Ich würde erstmal nachfragen, ob das da nicht auch so ist. Wäre ja unnötig eine extra zu kaufen, wenn man die gestellt bekommt. Ansonsten würde ich bei ebay nach eine gebrauchten Rute mit so 15 / 20g Wurfgewicht suchen. Muss ja nichts tolles sein.


----------



## Harrie (9. April 2013)

*AW: Wurfprüfung Niedersachen*

Hi
Daniel

Geh mal nach Hannes und frag mal Matze,der kann dir bestimmt helfen.


----------



## kappi1974 (9. April 2013)

*AW: Wurfprüfung Niedersachen*

Ich hab im Februar meine Prüfung gemacht.Die Wurfprüfung gibt es nicht mehr.Statt dessen mussten wir im praktischen teil Ruten zusammenstellen bzw. erkennen was für ne Rute der Prüfer uns unter die Nase hält.
Ist aber alles ganz easy |supergri


----------



## danielkppel (9. April 2013)

*AW: Wurfprüfung Niedersachen*



Louis Bleriot schrieb:


> Moin,
> 
> nach meiner Kenntnis gibt es hier die Wurfprüfung ebenfalls nicht mehr, kann aber durchaus sein, daß es da auch innerhalb Nds. regionale Unterschiede gibt. Ansonsten tut es dafür die allerbilligste Tele-Spinne die Du bekommen kannst, wenn sie nicht vom Kursleiter oder Verein gestellt wird (z.B. DAM Online 2,40m, 10-30g kostet normal auch vor Ort deutlich unter 10 EUR). Die vorgeschriebenen Castinggewichte kann man normalerweise für kleines Geld beim Kursleiter kaufen. Rolle egal was, als Schnur hat sich eine 20er Mono bewährt.
> 
> ...


----------



## MaxiDelme (12. April 2013)

*AW: Wurfprüfung Niedersachen*

Hi Daniel,

ich werfe 3g-Spinner mit meiner 10 - 30g Rute recht zielgenau. Wird schon passen.

Wir hatten damals keine Wurfprüfung, war auch ganz gut so.

VG


----------



## m-spec (12. April 2013)

*AW: Wurfprüfung Niedersachen*

Die Wurfprüfung wird hier bei uns auch nicht von allen Vereinen gemacht bzw. wenn dann nicht unbedingt nach den Vorgaben der Prüfungsordnung...  Die Prüfung wird in den Schein eingetragen und kann mancherorts wichtig sein um Spinnfischen zu dürfen wie z.b. die seperat abzulegende Fliegenfischerprüfung.

Und bevor hier wieder das Gerede von wegen Schikane und unnötig losgeht:

Ich bin seit 3 Jahren in der Position das ich diese Prüfung abnehme und eintrage und was ich da stellenweise erlebe an Unfähigkeit mit dem Umgang des Angelgerätes in Hinsicht auf Präzision lässt mir die Haare zu Berge stehen...

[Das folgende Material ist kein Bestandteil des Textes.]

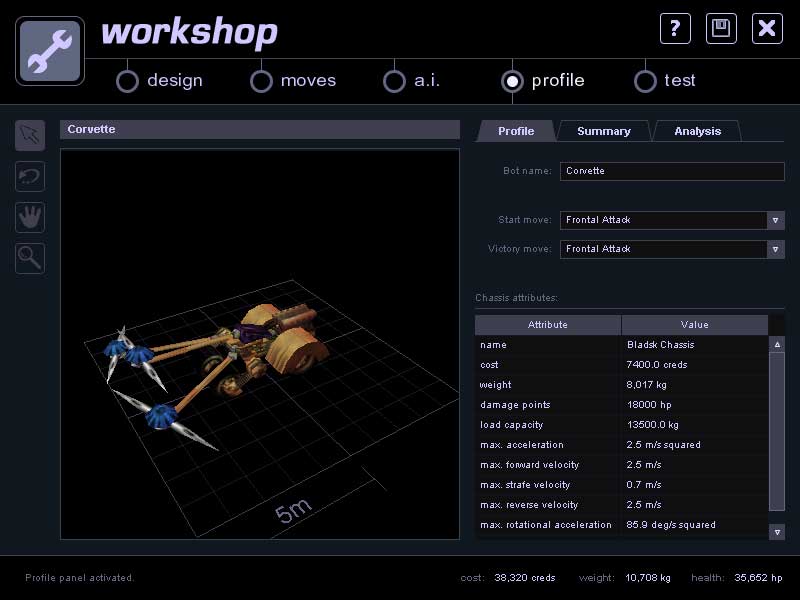Click the Bot name text field

pos(671,171)
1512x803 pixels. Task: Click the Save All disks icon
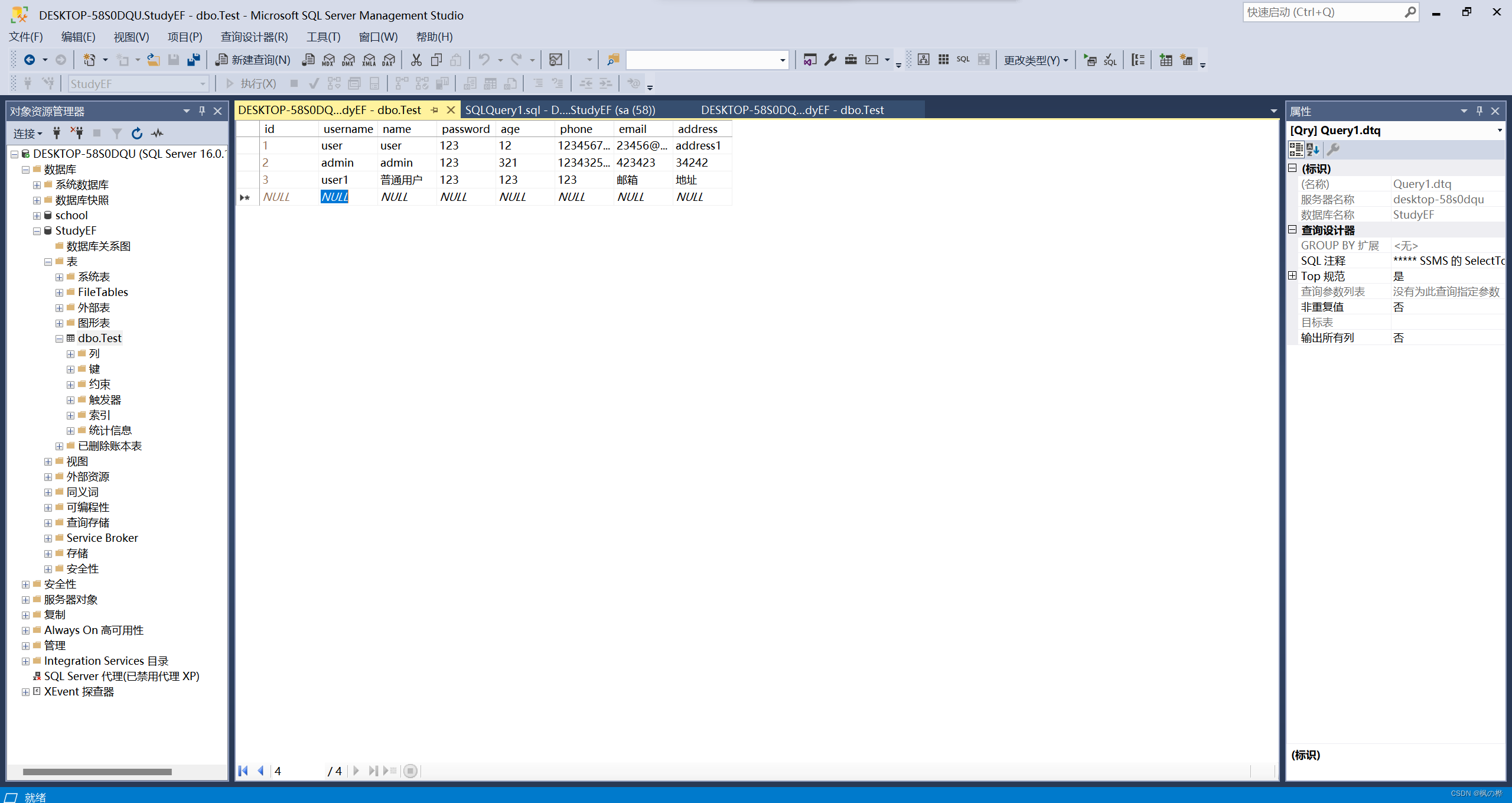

Fall 1: 2 "gestandene" Angler benötigten die Eintragung in ihren Schein um in den Gewässern des neuen Vereins mit der Spinnrute aktiv zu werden. Laut eigenen Aussagen warfen sie schon jahrelang Spinnköder durch die Weltgeschichte. Der eine hat 8 und der andere 9 Anläufe gebraucht um die Punktzahl von 30 zu erreichen auf eine minimale Weite von 10 und eine maximale Weite von 18 mtr.

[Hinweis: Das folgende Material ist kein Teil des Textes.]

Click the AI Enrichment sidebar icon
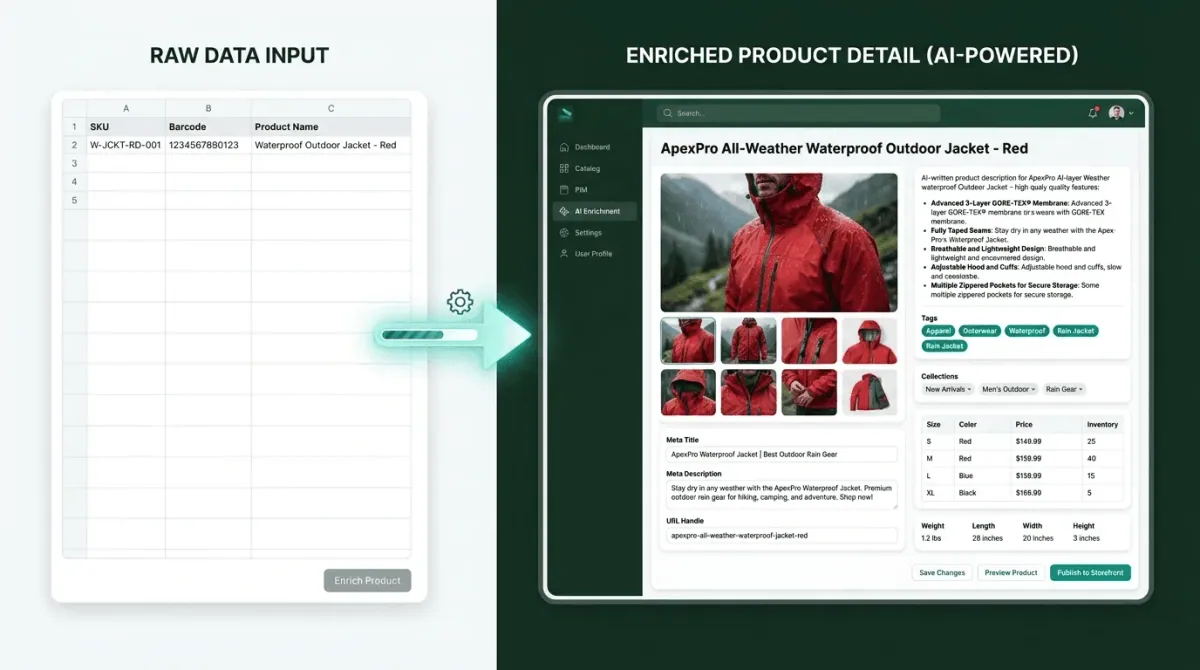The width and height of the screenshot is (1200, 670). 564,211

Fall 2: Wieder, nach eigenen Aussagen, gestandene Fischer die ihre Festbleimontagen zielsicher auf 80-120 in einen 10 ltr. Eimer werfen. Nach gut 1 einer Stunde hatten sie die benötigten Treffer auf kurze Distanzen immer noch nicht zusammen...


----------



## BERND2000 (13. April 2013)

*AW: Wurfprüfung Niedersachen*

Das die Wurfprüfnung wegfallen soll, wurde mir auch erzählt.
Noch ist sie wohl Fakt.http://www.lsfv-nds.de/index.php?option=com_content&view=article&id=53&Itemid=192

Aus meiner Sicht schade, weil man so mal unterschiedliche Ruten erlebt, Kontakte knüpft oder möglichweise erlebt wie man Perücken vermeidet oder sie (fast) immer auseinander bekommt.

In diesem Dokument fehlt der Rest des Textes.